読者は「医学は科学ではない」と聞いて、何と思うのだろう。私の場合は『現時点ではまさにそのとおり』との思いです。ただし、著者が第1章で述べている様に「実際の医療現場ではEBM(Evidence Based Medicine: 実証にもとづく医療)にもとづかない治療がむしろ普通に行われている」を意味しているのに対して、私は『現時点では、例えEBMに基づいた治療がなされてもそれは科学ではない』と考えています。それは、現代の医学では、まだ個人の遺伝子、遺伝子の発現、環境要素などの『個人差』をほとんど考慮していない「平均値の医学」であるからです。つまり、EBMは平均的治療法を示しているだけであり、その平均値から外れた個人には当てはまらない事があるからです。しかしながら、実は著者が私とほぼ同じことをしっかりと認識していることは、17 ページにある「人間は人それぞれ遺伝子が違うのであるから、現在の医学のような平均値の医学では、人の個性重視の医療を行うことはできない」を読めば分かります。著者が言うように医学は統計学ではないのです。

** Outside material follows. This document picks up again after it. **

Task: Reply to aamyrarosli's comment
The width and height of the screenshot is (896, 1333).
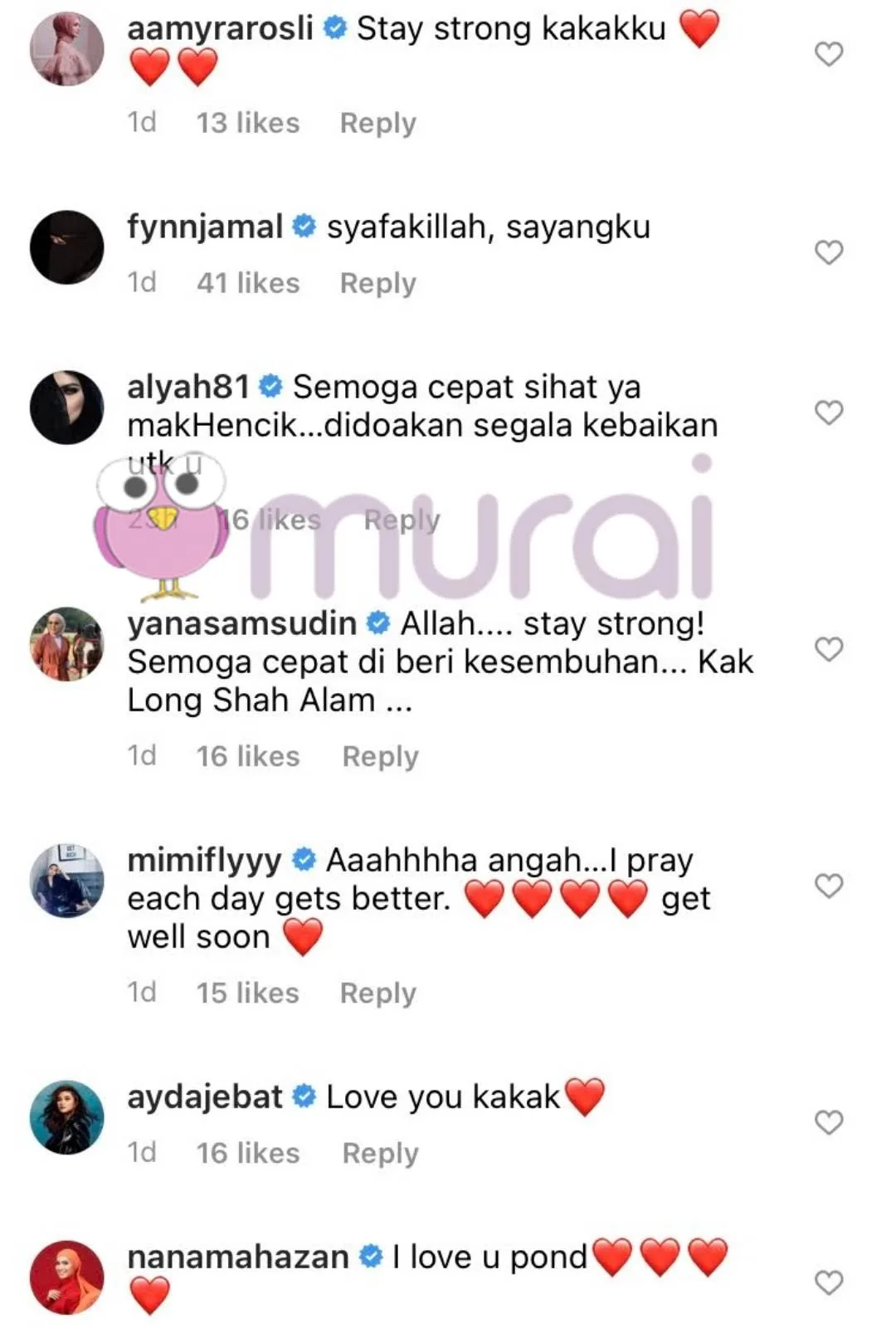Action: 377,123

そうは言っても、私は、生命に対する認識が深まり、統計的なデータに基づくのではなく、個人の遺伝子、遺伝子の発現、環境要素などを全て考慮に入れる事ができるなら『医学は科学になりうる』と思います。それは、完全な『個人にとって真の意味での最善の医療』が実現できた時に初めて達成されうるのです。その達成には、まだあと数十年の弛まない努力が必要でしょう。

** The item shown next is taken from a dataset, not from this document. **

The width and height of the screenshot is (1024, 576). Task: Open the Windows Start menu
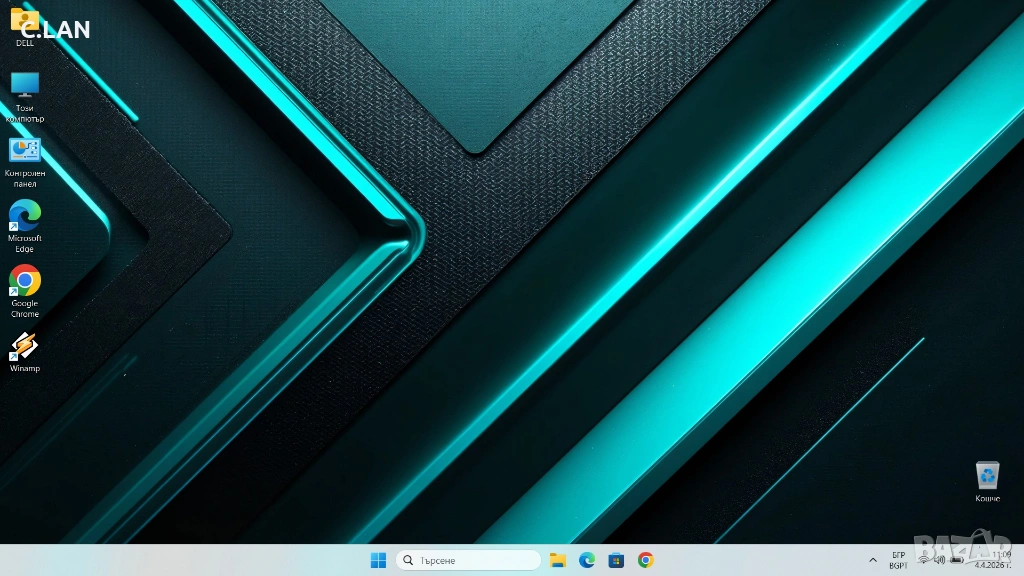coord(378,560)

この「医学は科学ではない」と言う厳然たる事実を指摘した上で、著者は「患者との信頼感の構築、そのためには、医者が患者と十分に対話出来る時間(現在の健康保険制度ではその実現はほぼ不可能)が必要である」と結論づけます。まさにその通りだと思います。私が思うに、やはり、医療(医学と言う学問ではない)も人間の営みであり、医療という行為が、医者だけでもなく、患者だけでもなく、医者と患者の人間同士の相互作用の上に成り立っている行為であることから来る不確実性がどうしてもぬぐいきれないと言う事実をしっかりと認識し、その上で『本当に患者の立場に立った医療』を、1人ひとりの医者が実践していくことが、今後の医療の進むべき道だと思います。

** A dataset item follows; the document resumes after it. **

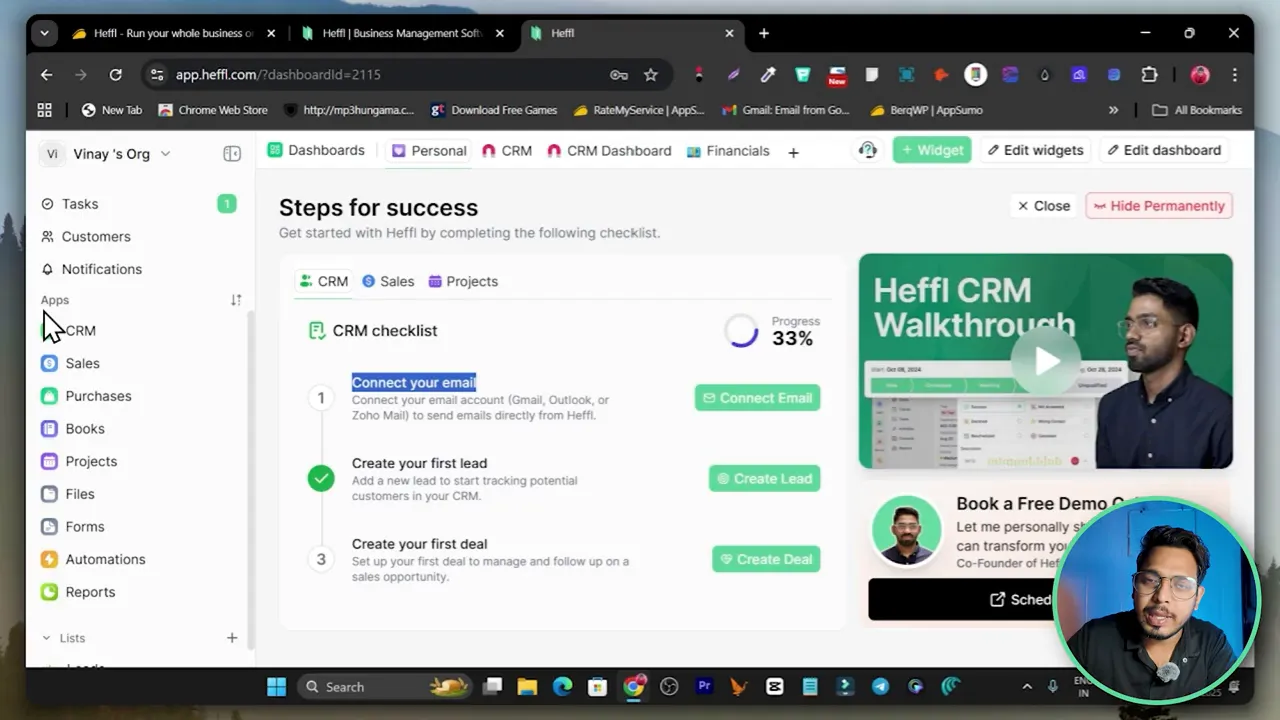Switch to the Financials dashboard tab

医療を受ける人、医療を施す人、医療を目指す人の少しでも多くの人に本書を読んでもらい、今後のあるべき医療を考えるきっかけにしてもらいたいと思います。特に医学部の学生、あるいは医学部を目指そうと思っている若い人たちにお勧めします。

最後に、私の心に残った言葉を上げておきます。それは「医者の仕事は自然治癒力に手を貸すことだ(第2章)」と言うヒポクラテスの言葉です。私もここに人間の行為としての医療の原点があると思います。